Retype the items below from the line with "Screen dimensions: 1400x842" up to and including the line with "pyautogui.click(x=31, y=469)", with no changes.

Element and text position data
....................

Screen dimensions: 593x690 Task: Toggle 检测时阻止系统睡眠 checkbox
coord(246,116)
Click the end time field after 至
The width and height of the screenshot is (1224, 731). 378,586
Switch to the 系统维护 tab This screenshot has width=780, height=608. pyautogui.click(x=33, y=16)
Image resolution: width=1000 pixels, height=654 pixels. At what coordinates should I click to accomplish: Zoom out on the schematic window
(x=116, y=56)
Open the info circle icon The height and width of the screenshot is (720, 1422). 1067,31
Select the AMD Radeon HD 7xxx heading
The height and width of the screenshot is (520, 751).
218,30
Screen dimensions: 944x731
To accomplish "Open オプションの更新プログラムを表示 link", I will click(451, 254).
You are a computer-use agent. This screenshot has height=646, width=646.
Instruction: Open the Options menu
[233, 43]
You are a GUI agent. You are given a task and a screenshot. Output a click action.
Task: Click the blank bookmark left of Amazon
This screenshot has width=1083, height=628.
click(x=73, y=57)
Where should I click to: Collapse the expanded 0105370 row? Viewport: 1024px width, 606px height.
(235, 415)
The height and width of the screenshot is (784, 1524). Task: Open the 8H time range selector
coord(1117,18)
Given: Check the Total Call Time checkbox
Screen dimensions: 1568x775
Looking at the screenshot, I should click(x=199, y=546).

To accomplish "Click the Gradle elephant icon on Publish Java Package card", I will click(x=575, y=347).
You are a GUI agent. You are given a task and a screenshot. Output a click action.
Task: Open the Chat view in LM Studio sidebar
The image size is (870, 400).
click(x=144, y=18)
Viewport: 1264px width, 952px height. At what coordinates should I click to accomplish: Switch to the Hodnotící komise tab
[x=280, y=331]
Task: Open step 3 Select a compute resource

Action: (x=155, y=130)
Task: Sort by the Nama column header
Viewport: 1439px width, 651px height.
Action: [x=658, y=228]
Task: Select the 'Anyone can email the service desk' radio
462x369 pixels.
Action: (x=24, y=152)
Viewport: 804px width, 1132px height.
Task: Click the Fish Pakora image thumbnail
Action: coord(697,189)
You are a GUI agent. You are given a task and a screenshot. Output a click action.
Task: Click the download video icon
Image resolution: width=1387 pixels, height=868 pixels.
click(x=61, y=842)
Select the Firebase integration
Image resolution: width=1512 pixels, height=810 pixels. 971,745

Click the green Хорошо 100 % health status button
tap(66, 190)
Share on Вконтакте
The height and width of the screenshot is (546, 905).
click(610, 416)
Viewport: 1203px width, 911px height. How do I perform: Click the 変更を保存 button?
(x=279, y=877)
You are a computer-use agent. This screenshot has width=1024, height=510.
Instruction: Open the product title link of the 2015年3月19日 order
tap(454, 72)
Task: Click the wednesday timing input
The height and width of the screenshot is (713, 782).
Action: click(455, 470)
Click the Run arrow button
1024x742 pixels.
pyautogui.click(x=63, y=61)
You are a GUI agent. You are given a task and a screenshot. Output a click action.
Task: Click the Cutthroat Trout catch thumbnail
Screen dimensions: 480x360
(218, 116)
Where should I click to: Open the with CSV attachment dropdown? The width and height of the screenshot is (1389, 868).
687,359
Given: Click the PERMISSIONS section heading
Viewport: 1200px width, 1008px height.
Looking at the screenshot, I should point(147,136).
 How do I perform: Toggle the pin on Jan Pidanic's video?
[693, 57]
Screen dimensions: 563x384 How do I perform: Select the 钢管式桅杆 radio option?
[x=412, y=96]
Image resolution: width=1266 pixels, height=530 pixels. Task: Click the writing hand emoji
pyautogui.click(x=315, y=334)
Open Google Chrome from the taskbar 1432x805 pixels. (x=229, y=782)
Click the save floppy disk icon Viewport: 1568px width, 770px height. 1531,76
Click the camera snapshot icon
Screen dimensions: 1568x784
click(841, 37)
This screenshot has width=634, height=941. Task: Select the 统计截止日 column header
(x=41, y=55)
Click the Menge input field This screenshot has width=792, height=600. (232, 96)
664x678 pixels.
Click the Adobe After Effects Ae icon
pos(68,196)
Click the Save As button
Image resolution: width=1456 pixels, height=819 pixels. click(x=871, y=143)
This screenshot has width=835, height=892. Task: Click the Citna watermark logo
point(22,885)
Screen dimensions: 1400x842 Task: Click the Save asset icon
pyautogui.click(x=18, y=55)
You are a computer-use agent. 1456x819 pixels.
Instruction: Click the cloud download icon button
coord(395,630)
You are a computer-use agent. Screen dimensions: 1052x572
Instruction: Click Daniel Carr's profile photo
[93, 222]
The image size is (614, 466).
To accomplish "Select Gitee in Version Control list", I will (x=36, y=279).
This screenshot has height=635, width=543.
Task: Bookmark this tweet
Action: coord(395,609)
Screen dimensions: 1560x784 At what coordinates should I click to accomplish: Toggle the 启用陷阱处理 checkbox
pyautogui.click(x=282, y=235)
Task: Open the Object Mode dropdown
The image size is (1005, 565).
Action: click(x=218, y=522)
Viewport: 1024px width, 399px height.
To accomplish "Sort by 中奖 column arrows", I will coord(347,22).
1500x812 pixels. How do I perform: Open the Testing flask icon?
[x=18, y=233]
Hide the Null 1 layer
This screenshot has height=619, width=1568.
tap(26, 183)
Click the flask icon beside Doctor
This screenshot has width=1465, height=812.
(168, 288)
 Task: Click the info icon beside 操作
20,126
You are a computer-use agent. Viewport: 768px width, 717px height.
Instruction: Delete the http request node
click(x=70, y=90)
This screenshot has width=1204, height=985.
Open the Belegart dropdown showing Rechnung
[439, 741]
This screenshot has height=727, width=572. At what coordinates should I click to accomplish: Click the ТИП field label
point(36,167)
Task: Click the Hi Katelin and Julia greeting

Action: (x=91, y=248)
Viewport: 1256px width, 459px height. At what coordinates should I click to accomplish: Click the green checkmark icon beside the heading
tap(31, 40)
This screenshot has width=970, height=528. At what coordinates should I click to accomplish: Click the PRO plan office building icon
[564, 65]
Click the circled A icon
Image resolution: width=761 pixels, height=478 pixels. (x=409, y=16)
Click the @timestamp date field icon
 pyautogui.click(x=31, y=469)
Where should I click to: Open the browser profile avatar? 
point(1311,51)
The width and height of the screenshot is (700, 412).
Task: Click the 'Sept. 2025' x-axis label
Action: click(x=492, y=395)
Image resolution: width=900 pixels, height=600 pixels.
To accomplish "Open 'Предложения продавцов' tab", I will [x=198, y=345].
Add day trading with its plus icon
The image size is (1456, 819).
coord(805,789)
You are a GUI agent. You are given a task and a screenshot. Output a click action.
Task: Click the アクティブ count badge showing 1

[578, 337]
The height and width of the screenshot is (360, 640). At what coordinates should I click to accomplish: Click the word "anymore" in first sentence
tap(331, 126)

....................

RESPONSE TO THE EXERCISE:
Screen dimensions: 1400x842 Task: Click the Save asset icon
pyautogui.click(x=18, y=55)
You are a computer-use agent. 1456x819 pixels.
Instruction: Click the cloud download icon button
coord(395,630)
You are a computer-use agent. Screen dimensions: 1052x572
Instruction: Click Daniel Carr's profile photo
[93, 222]
The image size is (614, 466).
To accomplish "Select Gitee in Version Control list", I will (x=36, y=279).
This screenshot has height=635, width=543.
Task: Bookmark this tweet
Action: coord(395,609)
Screen dimensions: 1560x784 At what coordinates should I click to accomplish: Toggle the 启用陷阱处理 checkbox
pyautogui.click(x=282, y=235)
Task: Open the Object Mode dropdown
The image size is (1005, 565).
Action: click(x=218, y=522)
Viewport: 1024px width, 399px height.
To accomplish "Sort by 中奖 column arrows", I will coord(347,22).
1500x812 pixels. How do I perform: Open the Testing flask icon?
[x=18, y=233]
Hide the Null 1 layer
This screenshot has height=619, width=1568.
tap(26, 183)
Click the flask icon beside Doctor
This screenshot has width=1465, height=812.
(168, 288)
 Task: Click the info icon beside 操作
20,126
You are a computer-use agent. Viewport: 768px width, 717px height.
Instruction: Delete the http request node
click(x=70, y=90)
This screenshot has width=1204, height=985.
Open the Belegart dropdown showing Rechnung
[439, 741]
This screenshot has height=727, width=572. At what coordinates should I click to accomplish: Click the ТИП field label
point(36,167)
Task: Click the Hi Katelin and Julia greeting

Action: (x=91, y=248)
Viewport: 1256px width, 459px height. At what coordinates should I click to accomplish: Click the green checkmark icon beside the heading
tap(31, 40)
This screenshot has width=970, height=528. At what coordinates should I click to accomplish: Click the PRO plan office building icon
[564, 65]
Click the circled A icon
Image resolution: width=761 pixels, height=478 pixels. (x=409, y=16)
Click the @timestamp date field icon
 pyautogui.click(x=31, y=469)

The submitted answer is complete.